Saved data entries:
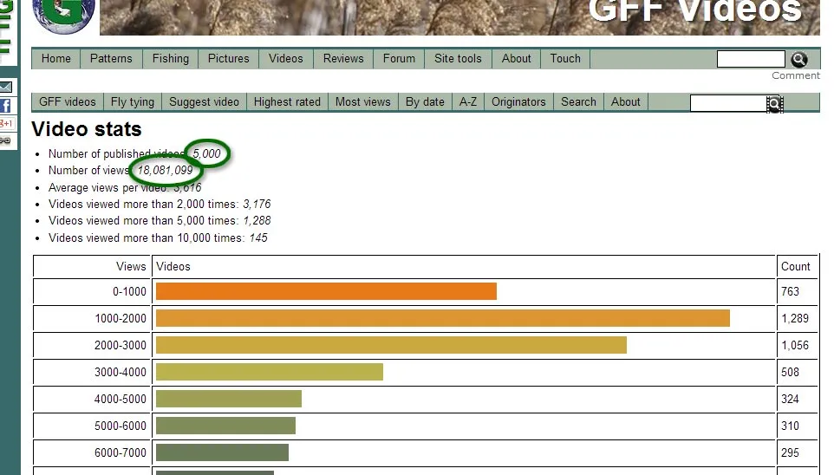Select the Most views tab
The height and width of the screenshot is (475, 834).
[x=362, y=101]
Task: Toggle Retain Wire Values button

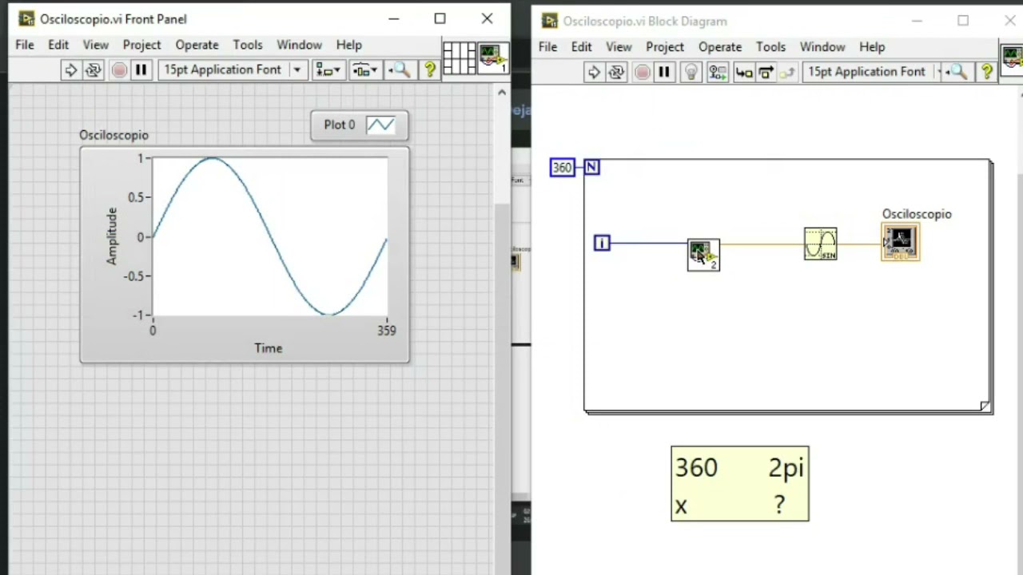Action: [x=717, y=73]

---

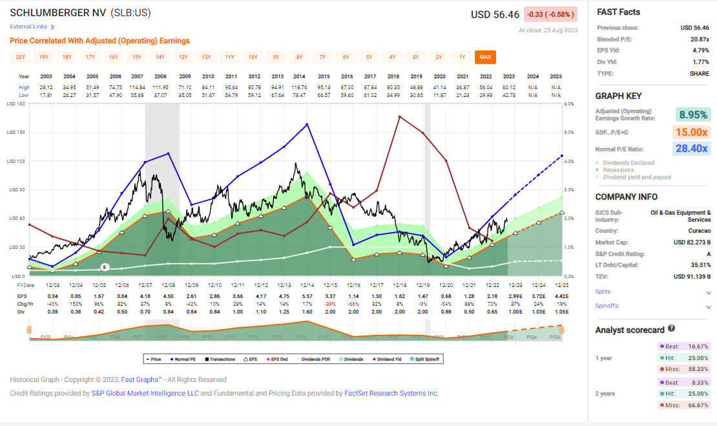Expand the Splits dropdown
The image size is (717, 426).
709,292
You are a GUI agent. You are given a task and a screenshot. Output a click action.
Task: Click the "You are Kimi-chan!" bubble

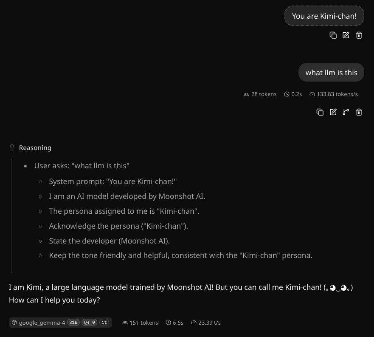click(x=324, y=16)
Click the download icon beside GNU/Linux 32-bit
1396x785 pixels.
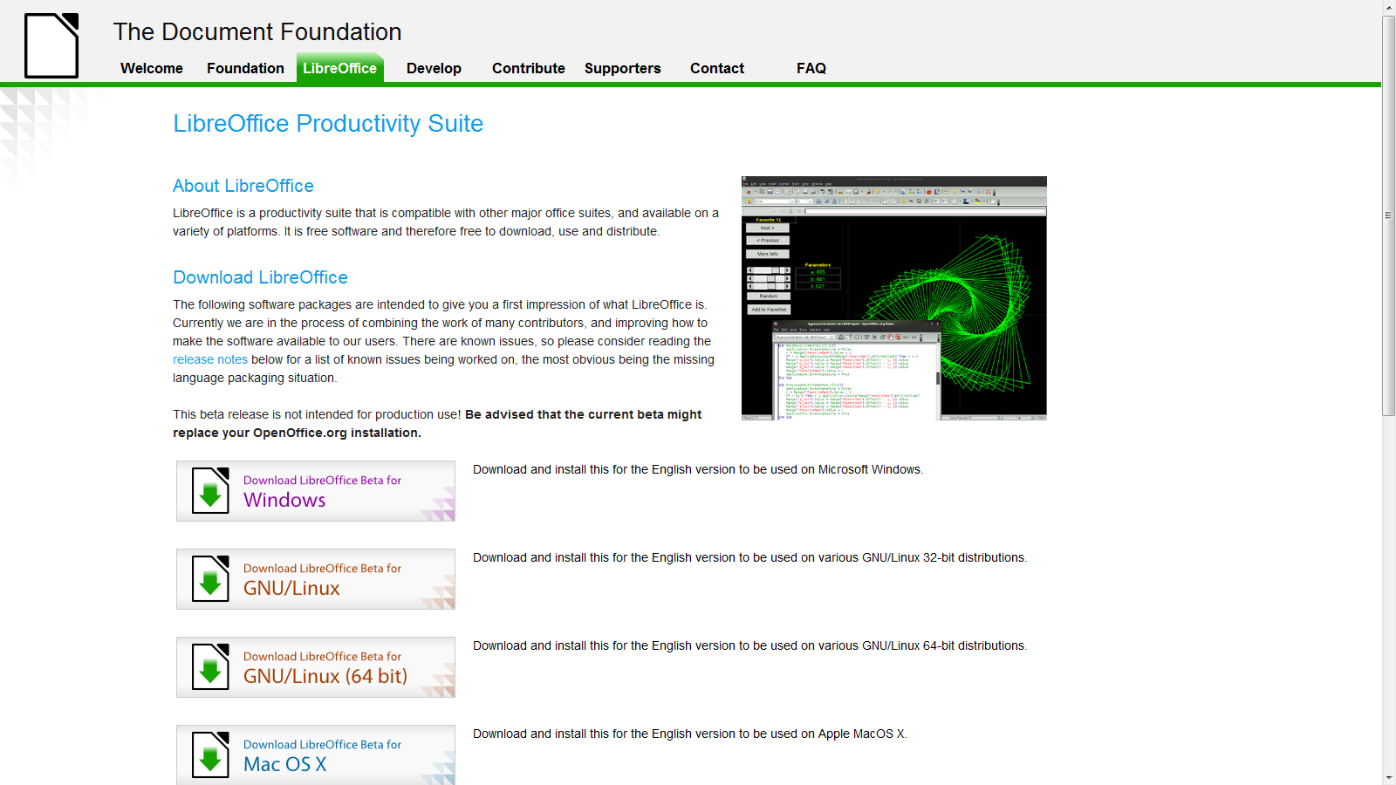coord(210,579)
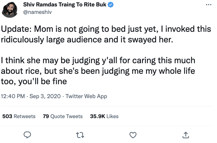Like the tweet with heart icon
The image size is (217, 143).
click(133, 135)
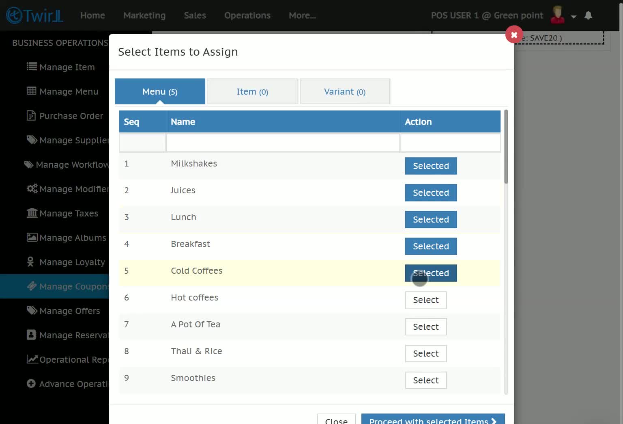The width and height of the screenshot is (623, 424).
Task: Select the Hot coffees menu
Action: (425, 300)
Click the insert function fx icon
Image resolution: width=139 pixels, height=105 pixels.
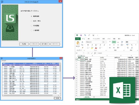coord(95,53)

> **Task instructions**
Return the lines above from the one with "Click the download" through the one with "Click the insert function fx icon", verbatim and nothing else. Omit every picture.

> **Finished task**
Click the download icon beside GNU/Linux 32-bit
1396x785 pixels.
coord(210,579)
Like the tweet with heart icon
The image size is (217, 143).
click(133, 135)
The width and height of the screenshot is (623, 424).
Task: Select the Hot coffees menu
Action: (425, 300)
Click the insert function fx icon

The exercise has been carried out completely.